If you’re considering a fast-paced career in public relations, make sure you’re aware of the highs, the lows and everything in-between. We spoke to Bessie Hassan, Head of Public Relations for finder.com.au, to find out what it’s really like.
What’s to Love?
There is never a dull moment in PR. I love the variety, my team and working in such a fast-paced industry. One minute I could be in a brand brainstorm and the next I could be blind-tasting Easter eggs in preparation for a TV interview – yes at finder.com.au we compare literally everything!
I also love that I get time to write, whether it be blogs, press releases or pitches. As an ex-magazine journalist, it means I get to enjoy the best of both worlds.
What’s the Downside?
In this day and age, we’re surrounded by media which makes it hard to switch off. On the weekend, I can never go back to reading the paper or watch the news as a regular consumer. The occupational hazard is that my PR hat is always on: I’m noticing who the reporter is, if a competitor is mentioned in the piece or if there’s a new trend we can use for our next story first thing Monday morning.

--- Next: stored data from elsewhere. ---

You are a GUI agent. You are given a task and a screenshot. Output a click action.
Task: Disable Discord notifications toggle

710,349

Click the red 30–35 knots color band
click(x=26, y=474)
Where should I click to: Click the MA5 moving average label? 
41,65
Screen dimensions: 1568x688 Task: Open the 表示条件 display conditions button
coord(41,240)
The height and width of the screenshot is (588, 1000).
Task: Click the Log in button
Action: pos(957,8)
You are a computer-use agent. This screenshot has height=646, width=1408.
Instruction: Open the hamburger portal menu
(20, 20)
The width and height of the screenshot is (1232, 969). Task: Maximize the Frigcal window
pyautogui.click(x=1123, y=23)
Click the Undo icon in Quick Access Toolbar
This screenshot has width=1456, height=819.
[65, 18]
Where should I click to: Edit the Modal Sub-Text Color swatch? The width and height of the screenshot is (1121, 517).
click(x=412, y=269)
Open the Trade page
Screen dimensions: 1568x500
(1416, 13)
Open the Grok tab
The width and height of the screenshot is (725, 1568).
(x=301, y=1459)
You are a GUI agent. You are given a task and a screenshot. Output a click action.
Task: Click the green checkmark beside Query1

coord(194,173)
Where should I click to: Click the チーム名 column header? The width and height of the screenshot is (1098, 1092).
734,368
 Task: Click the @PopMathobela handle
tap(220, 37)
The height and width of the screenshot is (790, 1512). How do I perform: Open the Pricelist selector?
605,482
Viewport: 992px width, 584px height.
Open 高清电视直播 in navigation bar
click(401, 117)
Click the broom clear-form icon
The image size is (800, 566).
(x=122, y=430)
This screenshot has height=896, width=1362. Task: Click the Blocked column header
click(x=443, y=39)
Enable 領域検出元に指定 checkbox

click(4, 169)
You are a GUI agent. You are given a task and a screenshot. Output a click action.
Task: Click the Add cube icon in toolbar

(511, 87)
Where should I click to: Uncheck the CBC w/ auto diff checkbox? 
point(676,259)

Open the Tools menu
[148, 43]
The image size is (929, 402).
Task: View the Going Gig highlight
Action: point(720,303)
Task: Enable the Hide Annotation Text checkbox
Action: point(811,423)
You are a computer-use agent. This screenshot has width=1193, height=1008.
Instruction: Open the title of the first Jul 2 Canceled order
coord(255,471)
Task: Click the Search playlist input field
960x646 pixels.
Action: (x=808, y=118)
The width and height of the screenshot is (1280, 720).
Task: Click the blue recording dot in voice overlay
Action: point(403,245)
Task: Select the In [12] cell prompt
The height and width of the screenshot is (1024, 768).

Can You Describe a Typical Day?
My day starts with F45 training or a live interview on breakfast TV. On my way into the office I go through my inbox for any urgent media queries and scan the news for trends we can leverage. Once I’m in the office, I gather the PR team and we kick-off with a stand up WIP (work-in-progress) meeting to discuss our game plan for the day ahead.
During the day, I work with the team on both short-term actions and long-term strategy – it’s important to balance both.
My day ends with story time in bed with my kids – they love books just like their mum!
Do You Have Any Advice PR Students?
Graduate with a few internships under your belt. Your C.V will stand out if you’ve dipped you toe in the water and you’ll be able to hit the ground running in your first job.
Read as many news articles as you can. The more you read, the more you’ll understand what journalists are after.
PR is a fun industry, but you need to have thick skin and an open mind. Be open to feedback and don’t take it personally. The more you listen to experienced PR professionals and take on feedback objectively, the faster you’ll excel.